NOBODY has presented me with a coherent argument why Walter Smith could not double-up and today be manager of Rangers AND Scotland.

Conflict of interests? Do me a favour. Walter is a Scot through and through and would never dream of doing anything to favour his club or the Ibrox players at the expense of the national side.

He wouldn't dream of holding Rangers players back or resting them if he thought they could do a job in front of the Tartan Army.

Equally, there wouldn't have been a cat in hell's chance of Walter abusing his position by making life awkward and uncomfortable for the other SPL clubs and their players.

And anyone who doubts that obviously doesn't know Walter Smith, the man.

So why did it have to end like this in such a messy divorce?

It would have spared us all a great deal of back-biting, acrimony and unseemly wrangling over compensation if the SFA, David Murray and Walter himself had agreed to a spell of job-sharing until Scotland's date with destiny is decided when we play Italy at Hampden in the final Euro 2008 qualifier in November.

Success

It looked the ideal solution to me. I feel confident Walter and Ally McCoist could have moved back in at Ibrox, yet still easily have continued in charge of the national team and seen the job through - and that would have given the SFA top brass 11 months to ensure they appointed the right successor.

Although I must quickly stress that man could very well be Alex McLeish, whose credentials are first-rate from the sustained success he has enjoyed for more than a decade in charge of Motherwell, Hibs and Rangers.

But I'm sureWalter would love to have been given the opportunity to finish what he started in Scotland's bid to fill one of the top two places in Group B, when the dust has settled, and reach the finals in Austria and Switzerland. He would be chuffed to bits to be a part of our first tournament finals for a very long time. And it was all going so well.

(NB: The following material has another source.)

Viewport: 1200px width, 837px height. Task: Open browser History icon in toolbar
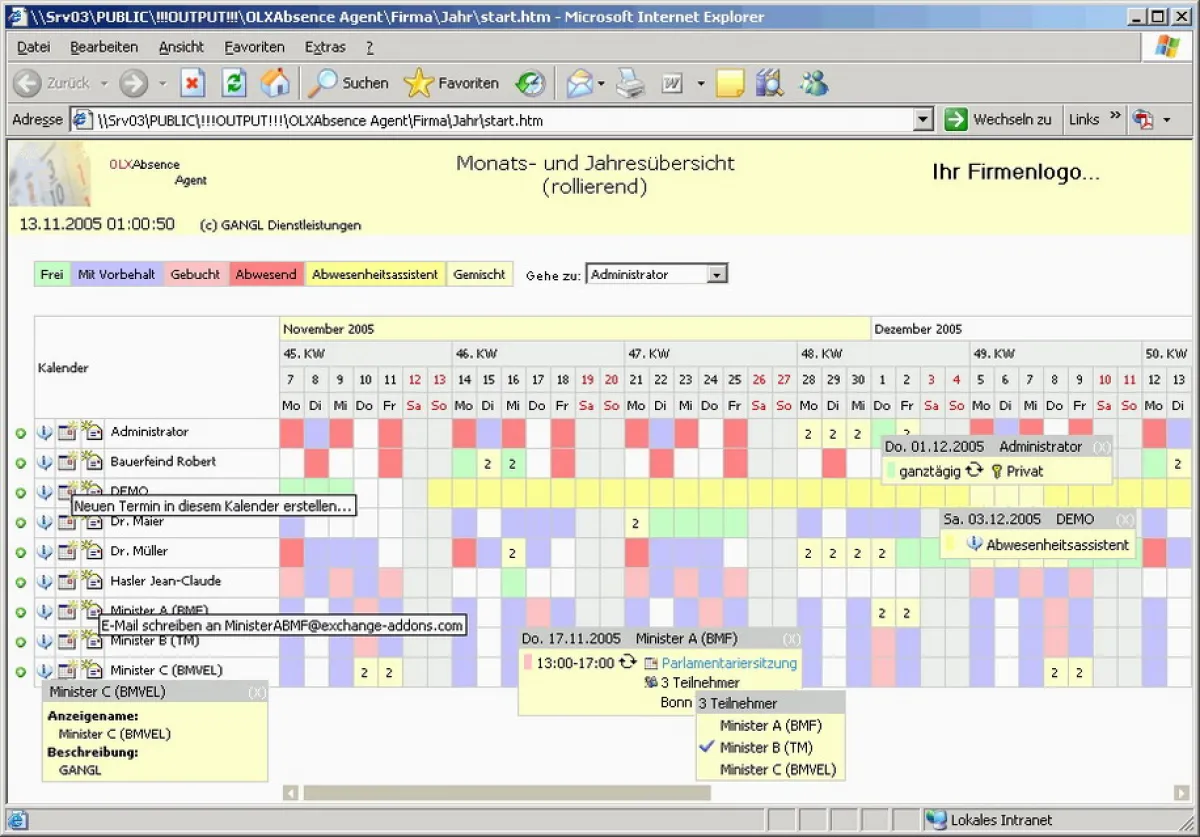[530, 83]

Just because there is no recent history of a manager taking charge of both club and country doesn't mean it's wrong or can't be done. Sometimes it's worth challenging perceived "wisdom".

Offered

International dates are few and far between. If Walter Smith was the right man to be Scotland manager on New Year's Day - and can you tell me anyone who thinks he wasn't? - then he was still the right man when Mr Murray offered him another job a week later.

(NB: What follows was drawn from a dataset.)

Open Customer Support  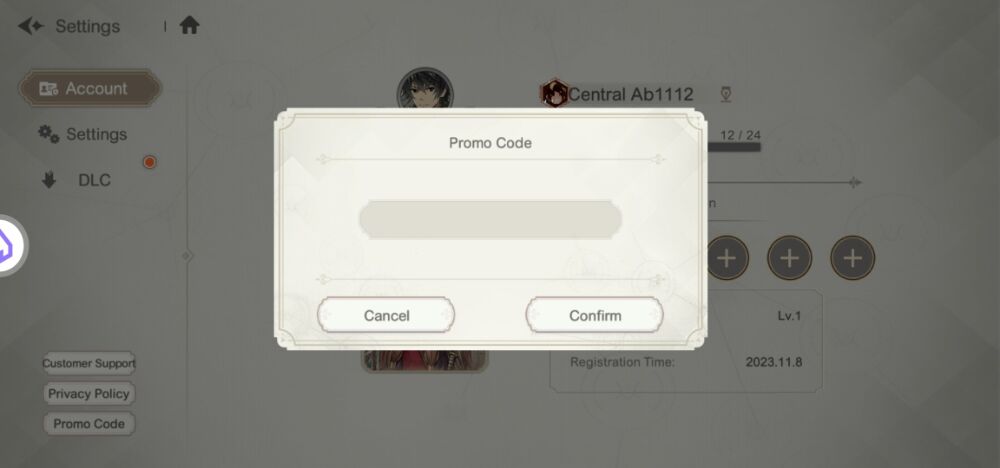[89, 363]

Scotland have another eight qualifiers, beginning with Georgia at Hampden in seven weeks, and I reckon Walter would have needed about six weeks off all-told from Rangers to fulfil international duties in terms of days spent greeting the squad, training and playing matches.

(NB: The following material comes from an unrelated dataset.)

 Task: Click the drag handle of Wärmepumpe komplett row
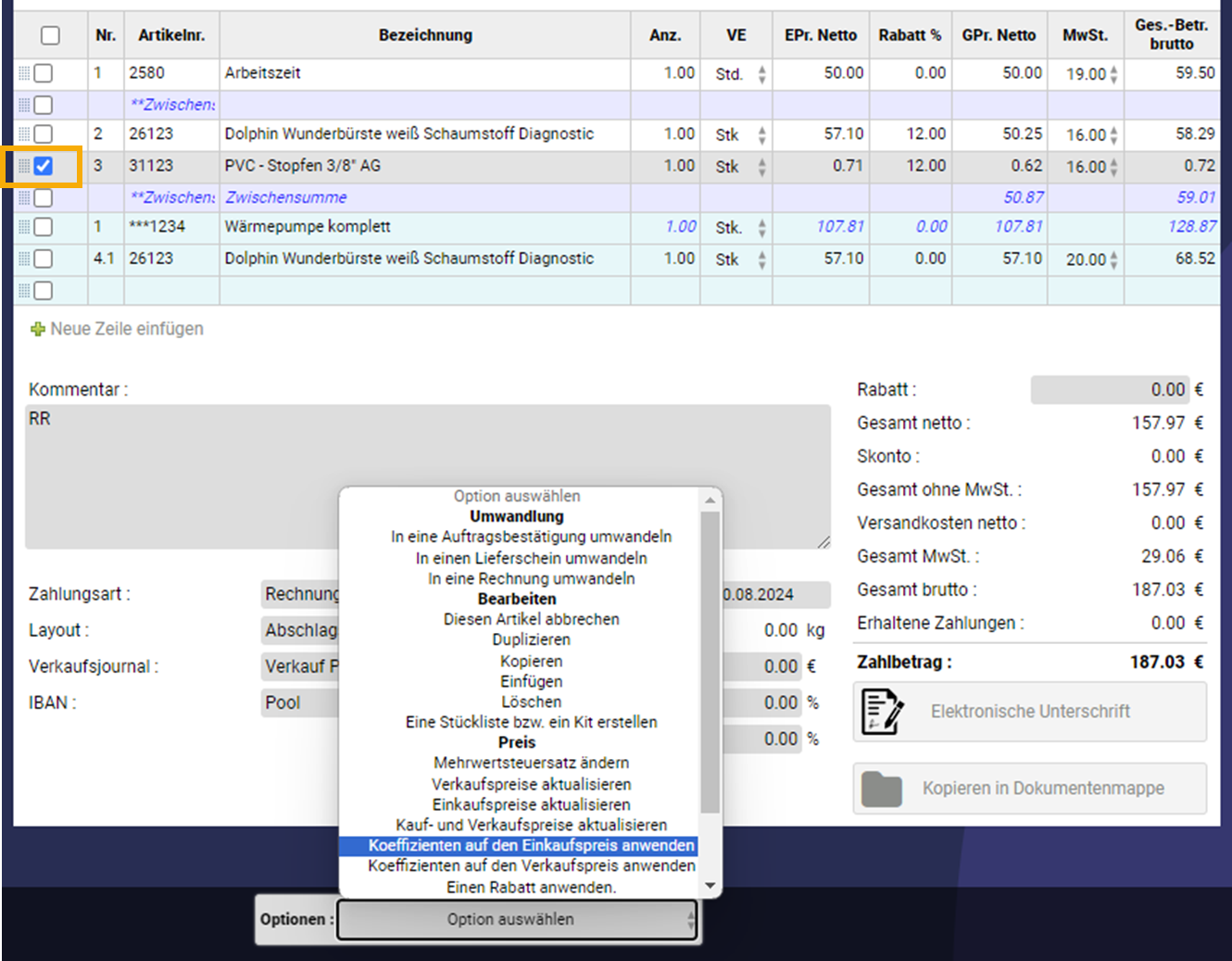(24, 227)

It's not as if he would have been absent from Rangers for two, three, four months at a time.

And there would, of course, have been able to call upon the consistently reliable help of Coisty and Tommy Burns.

Walter was never going to turn Rangers down - no one does when the club they love comes in for them. And he loves the day-today aspect of football.

That's another reason why I believe he could have coped wearing two hats - and thrived.

IF I was Alex McLeish, my list of Things to Do would read simply "not much".

The blueprint for Scotland success is there for all to see.

Walter Smith has been exceptionally thorough.

If we don't qualify for the Euro 2008 finals, however, there will be a really big rebuilding job on the cards for Alex because I can envisage at least half-a-dozen members of the senior squad who are in their mid to late-30s calling it a day on the international stage next winter and telling Big Eck: "That's me finished."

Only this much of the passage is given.